→ Selected text:
This time she wanted a wreath covered with spring flowers. She wanted a small one. Unfortunately the seventy or so wreaths on display were large or medium sized. Which meant my mother spent over an hour staggering around the aisles of Michaels with her walker as she waited in vain for the wreaths to start shrinking.
Amazingly, no amount of mind control or sheer stubbornness made those floral wreaths shrink. At one point in the morning I gathered up several other contenders–a flower-covered basket that said “Welcome”, a metal pot of metal flowers–and suggested we buy both of them and take them back to her place. I would return either one or both if they didn’t work on her door.
Now I know some of you crafty people out there are thinking, “Doesn’t More Pie know that she could buy a small straw wreath and decorate it herself with some of the hundreds of silk flowers Michael’s sells? It would be so EASY.”
No, it wouldn’t. Sorry. I would rather stab myself in the eye with a silk lilac stem than craft a wreath. It would look like crap and would end up in the dumpster the contractor parked in our driveway last month.
(By the way, the dumpster is still here and Banjo Man is still in love with it.)
As we made one more slow round of the spring decorations aisles, I spotted a round wooded sign with a bunny painted on it. My mother’s face lit up and I realized we might possibly be at the end of our quest. I rushed to the cashier with the bunny sign and the metal flower pot hanger before Mom could change her mind again.
Then we celebrated by having lunch at Ninety Nine next door. I highly recommend the Chicken Fried Dinner with mashed potatoes. Mom loves the burgers. She managed to eat quite a bit of hers, which was good to see.
The bunny is on the door and is a big hit at the Assisted Living home. Much better than a giant wreath, don’t you think?
I have searched for a childhood photo of her, but I’m having trouble. Everything is still packed and I’m operating from one small corner of my office, which I am so happy to have back after over three weeks in the basement.
We’re still in the basement, but I’ve reclaimed a few spots upstairs. Heaven!
So happy birthday, Nancy. The sun is shining and the sky is blue, so enjoy.
Yesterday we took Nancy and my mother out to breakfast at Denny’s, about half an hour or so north of here. We all love breakfast, so it was a no brainer.

→ Data provided:
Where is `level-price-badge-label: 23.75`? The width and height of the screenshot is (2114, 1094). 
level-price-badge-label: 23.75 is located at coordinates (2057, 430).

→ Exercise set:
1) Answer these questions from the blog post about shopping for a door decoration:
(a) In which store did the mother search for a wreath?
(b) Where did they have lunch afterward?
(c) At which restaurant did they have breakfast with Nancy yesterday?
2) Copy the part of the blog post about shopping for a door decoration from "This time she" to "to start shrinking." word for word.
3) Extend the blog post about shopping for a door decoration, continuing from its final sentence.

→ Answer section:
1)
(a) Michaels
(b) Ninety Nine
(c) Denny's

2)
This time she wanted a wreath covered with spring flowers. She wanted a small one. Unfortunately the seventy or so wreaths on display were large or medium sized. Which meant my mother spent over an hour staggering around the aisles of Michaels with her walker as she waited in vain for the wreaths to start shrinking.

3)
Mom and I have eaten there several times this winter–the handicapped parking is great and the waitstaff are so darned nice–but Banjo Man and NancyK had never joined us.
We partied with pancakes, French toast, eggs, bacon, sausage and hash browns. So much fun! The place was packed.
The waiter came over while we were inhaling all those carbs and asked Banjo Man if his name was “Bob”. No, my husband said. “I’m not Bob.”
“Well, the old gentleman over there thought he knew you.”
“Not me”, Banjo Man said, putting down his fork. I knew he wouldn’t be able to resist and of course, off he went to meet the man who thought he was Bob. He didn’t return for a while and was deep in conversation with the elderly man (who would turn out to be 95) dining alone in the corner.
When Banjo Man returned to the table he told us that “Mr. Kiley” thought he knew him from the Knights of Columbus. They’d had a great conversation and planned to meet for lunch in a few weeks. Mr. Kiley’s wife of 65 years had died and he was lonely. He was also a World War II veteran.
This wasn’t the first time Banjo Man had been mistaken for someone else. Years ago in Austin a famous 70’s rocker was thrilled to see Banjo Man in the audience because he was convinced he had been in his band way back when. Banjo Man had a hard time convincing him that he wasn’t his former guitarist in the London rock scene.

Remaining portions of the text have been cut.